* PROBLEM DESCRIPTION: Write out the items word for word, from the start of the items up to and including the line that contains "point(255,593)". Leave the pictures out.

* DATA SECTION:
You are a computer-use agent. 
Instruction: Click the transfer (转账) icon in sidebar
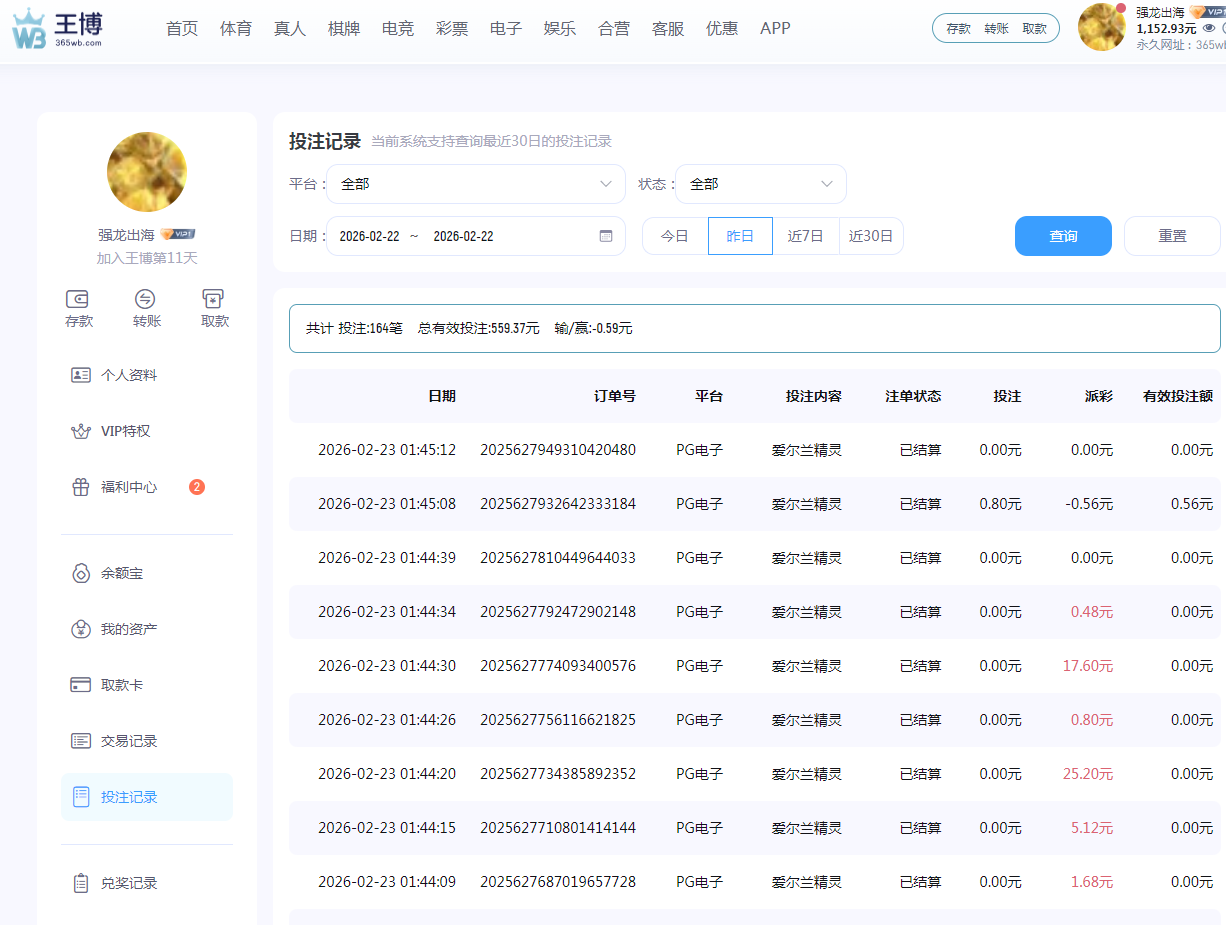pyautogui.click(x=146, y=299)
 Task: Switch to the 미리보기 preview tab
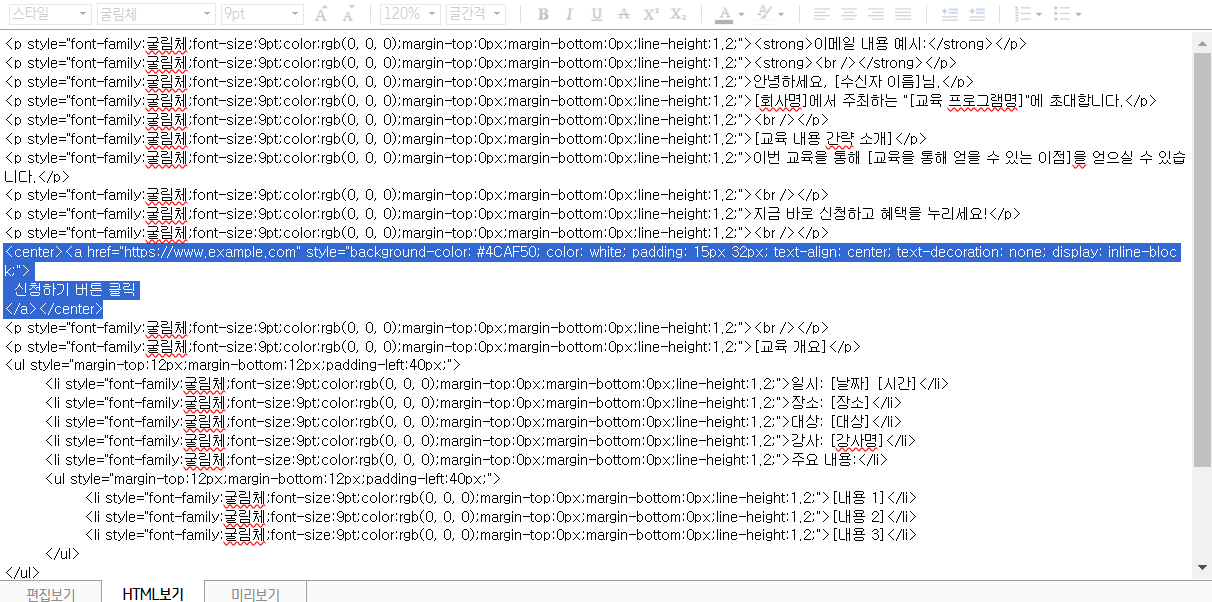point(255,593)
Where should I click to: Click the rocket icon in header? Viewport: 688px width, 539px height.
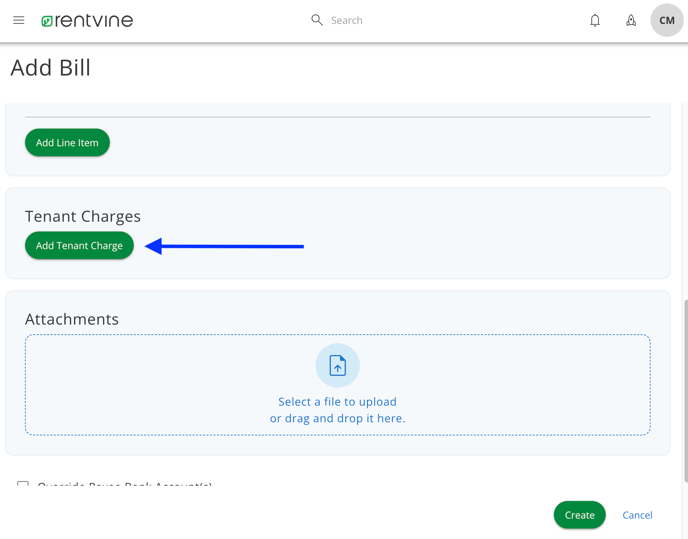point(631,20)
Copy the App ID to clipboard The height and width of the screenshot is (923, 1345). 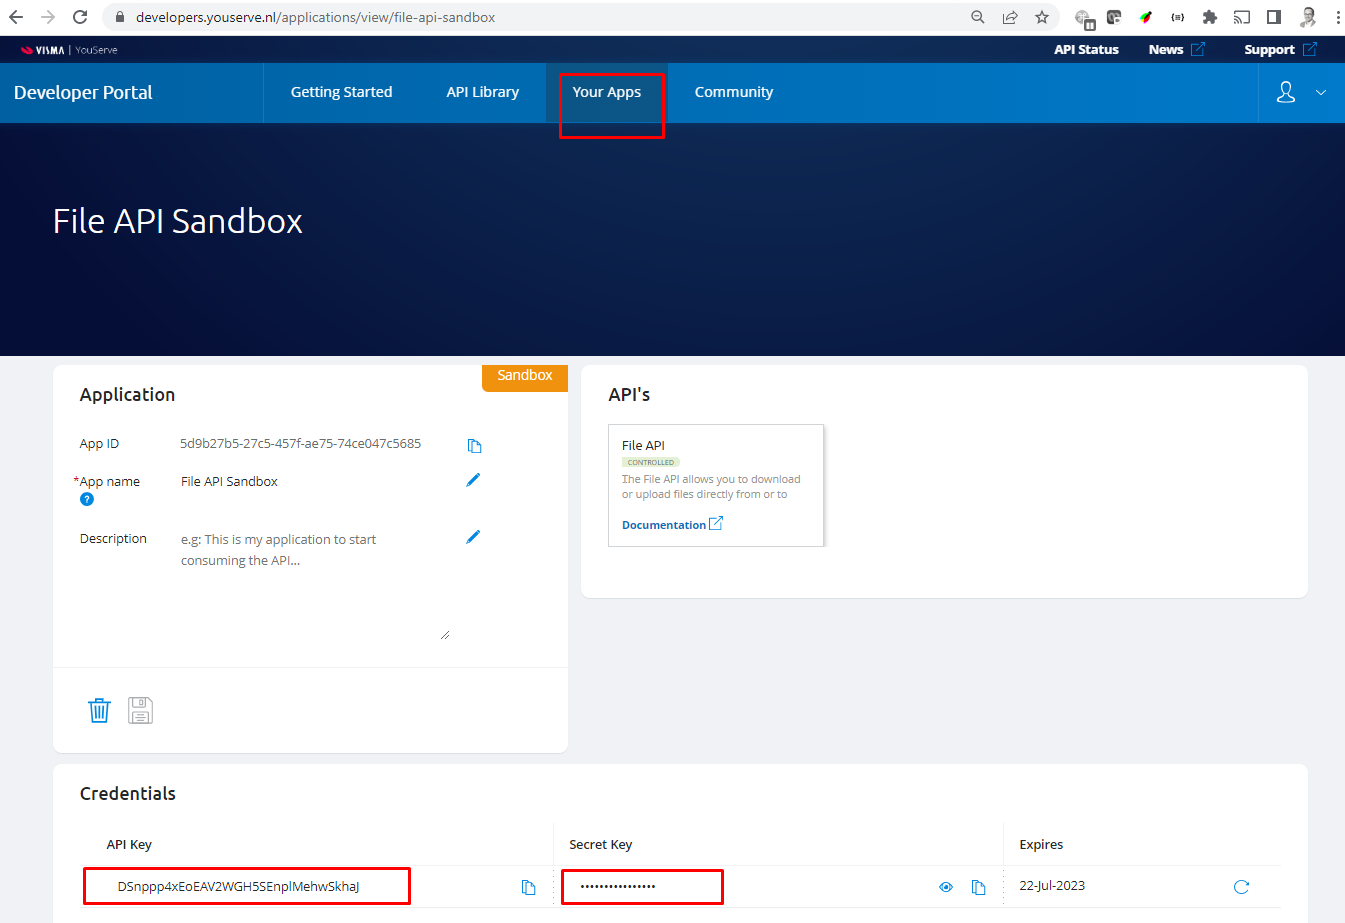coord(474,445)
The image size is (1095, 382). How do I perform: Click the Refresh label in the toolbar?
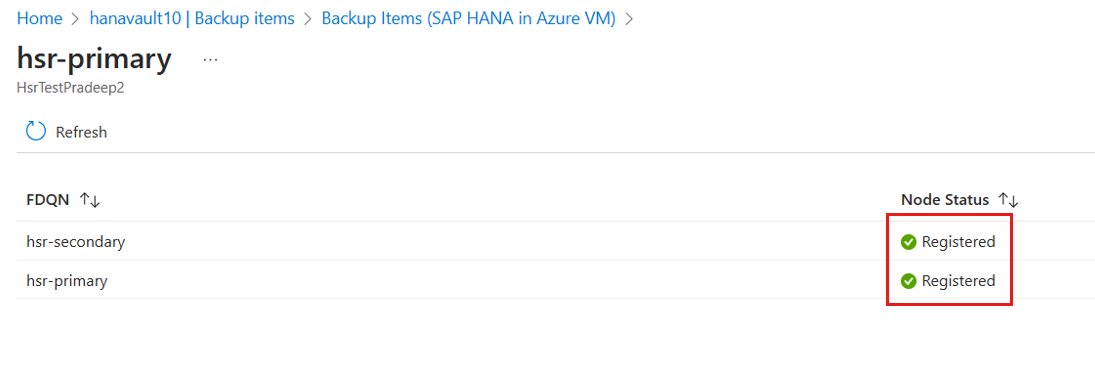tap(81, 132)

* CORRECT RESULT:
You are a computer-use agent. 
Instruction: Click the transfer (转账) icon in sidebar
pyautogui.click(x=146, y=299)
 Task: Switch to the 미리보기 preview tab
point(255,593)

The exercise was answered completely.